THE POINT: The 12% statewide rejection rate is absurd and doesn’t instill confidence in Texas elections.

Texas Democrats and civil rights advocates warned that sweeping voter restrictions approved by the Republican-controlled legislature last year would disenfranchise voters. Sadly, the predictions are coming true.

Nearly 25,000 mail-in ballots cast in the March 1 primary elections — more than 12% of the total ballots mailed — were rejected because voters of both parties struggled to comply with confusing new rules for voting by mail. Texas Republicans sold this and other overzealous voting restrictions in the name of “election security,” based on the falsehood that voter fraud is rampant. Let’s be clear: The evidence proves it is not.

The new mail-in ballot restrictions are creating roadblocks for law-biding voters who simply want to participate in our democracy. In Travis County, election officials were forced to toss more than 1,000 mail-in ballots in the March primary. In Houston-based Harris County, a heavily Democratic area the GOP targeted with restrictions in their 2021 law, Black areas were 44% more likely to have ballots rejected than white areas, according to a New York Times analysis. This tracks with accusations that the GOP’s intent was to make it harder for people of color, many of whom support Democrats, to vote.

The 12% statewide rejection rate is appallingly high — at least 10 percentage points higher than comparable figures for the 2018 and 2020 midterm and presidential elections. Even some Republicans concede the new mail-in ballot rules are confusing and complicated.

State leaders should address this erosion of trust in the Texas electoral system immediately.

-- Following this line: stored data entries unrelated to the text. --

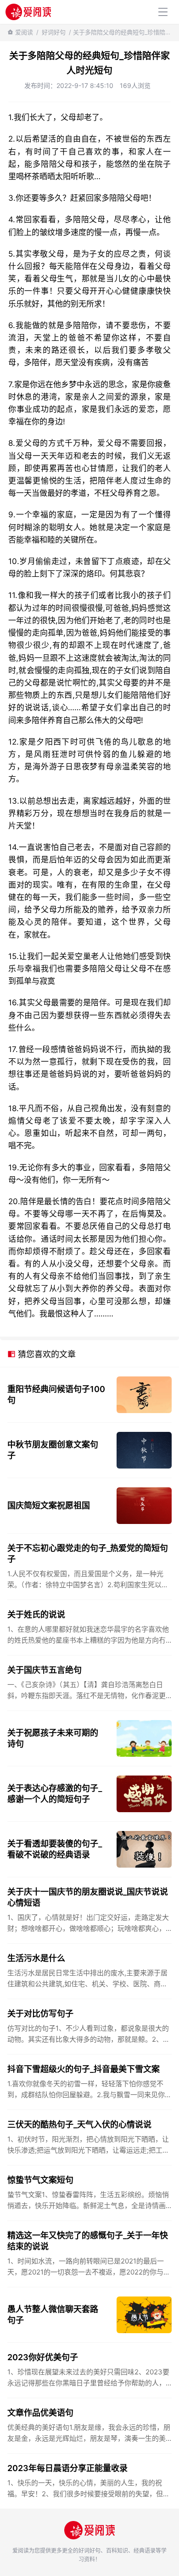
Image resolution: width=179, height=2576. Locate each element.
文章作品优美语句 (40, 2412)
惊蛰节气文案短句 (40, 2180)
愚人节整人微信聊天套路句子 (52, 2314)
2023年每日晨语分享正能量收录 (67, 2468)
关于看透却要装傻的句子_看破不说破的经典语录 (54, 1849)
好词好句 (54, 32)
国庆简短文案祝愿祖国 (48, 1505)
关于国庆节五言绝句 (44, 1670)
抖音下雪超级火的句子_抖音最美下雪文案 (83, 2069)
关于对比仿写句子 (40, 2013)
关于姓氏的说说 (36, 1614)
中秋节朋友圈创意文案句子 (52, 1450)
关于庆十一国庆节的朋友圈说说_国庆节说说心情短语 (87, 1897)
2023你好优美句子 (42, 2357)
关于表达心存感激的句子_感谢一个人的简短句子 (54, 1793)
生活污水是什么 (36, 1958)
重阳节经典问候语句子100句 (56, 1394)
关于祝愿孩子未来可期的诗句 (52, 1738)
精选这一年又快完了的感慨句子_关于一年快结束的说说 (87, 2241)
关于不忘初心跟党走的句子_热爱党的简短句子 (87, 1553)
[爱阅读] (28, 11)
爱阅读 (24, 32)
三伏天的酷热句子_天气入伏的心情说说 (79, 2124)
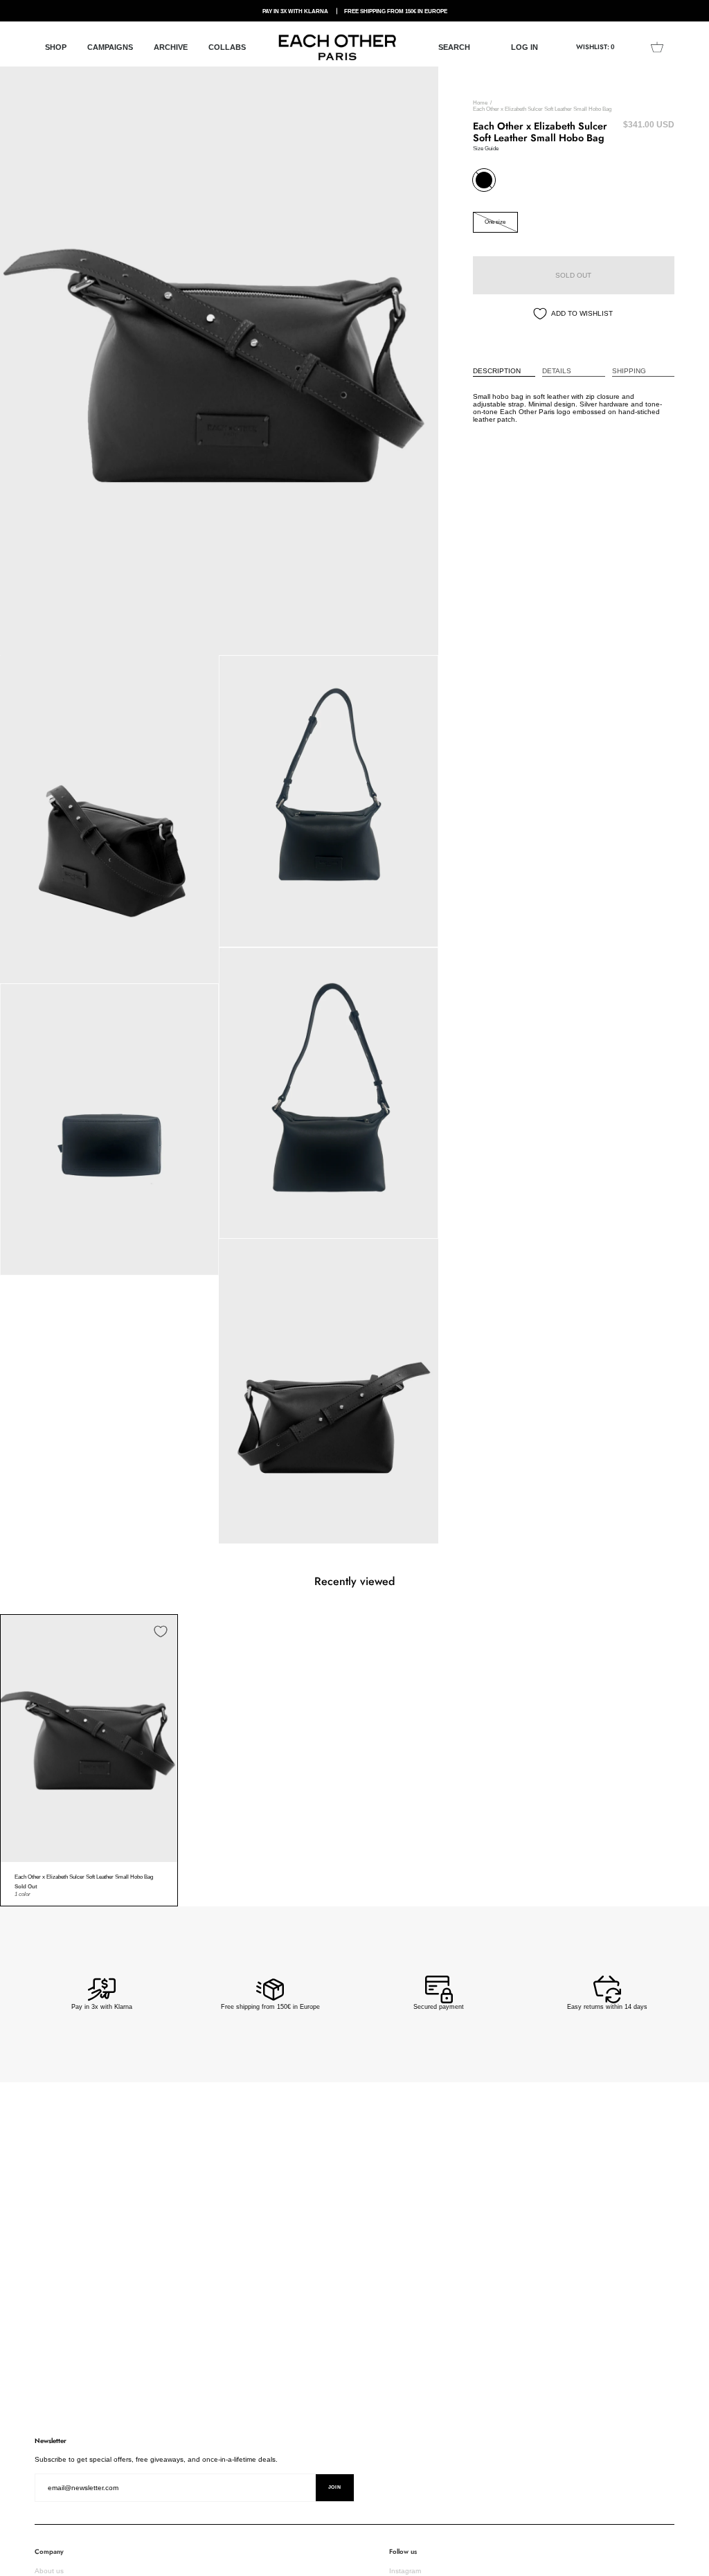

If Gov. Greg Abbott and the state legislature want to ensure that every vote counts in Texas, they should convene a special session and repeal the new mail-in ballot requirements before the November general election. If they won’t, Abbott should authorize spending — in addition to money already in the Secretary of State’s budget — to educate voters on how to comply with the mail-in ballot requirements. And the state should get creative with its messaging, using social media, text messages, and other tools to reach the most voters possible.

In the meantime, important runoff elections – including in the Texas attorney general and railroad commission races — are looming next month. The registration deadline for early voting in the runoffs is Monday. Applications to vote by mail must be received (not just postmarked) by Tuesday.

The new election law requires mail-in voters to include their driver’s license number or the last four digits of their Social Security number under the flap of the envelope that contains their ballot. That number must match the number on the voter’s registration record. If an individual registers to vote using one form of ID and applies for a mail-in ballot using the other number, the application must be rejected.

All this confusion doesn’t instill confidence in Texas elections, as Republicans promised. It erodes it. Abbott blamed hard-working local election officials for misinterpreting the new law and rejecting more ballots than necessary. But the blame for this fiasco lies squarely with him and Republicans in the legislature who passed voting restrictions that weren’t necessary in the first place.

Abbott and the state legislature should fix their mail-in ballot crisis in Texas immediately, and restore confidence in this cherished hallmark of our democracy — voting.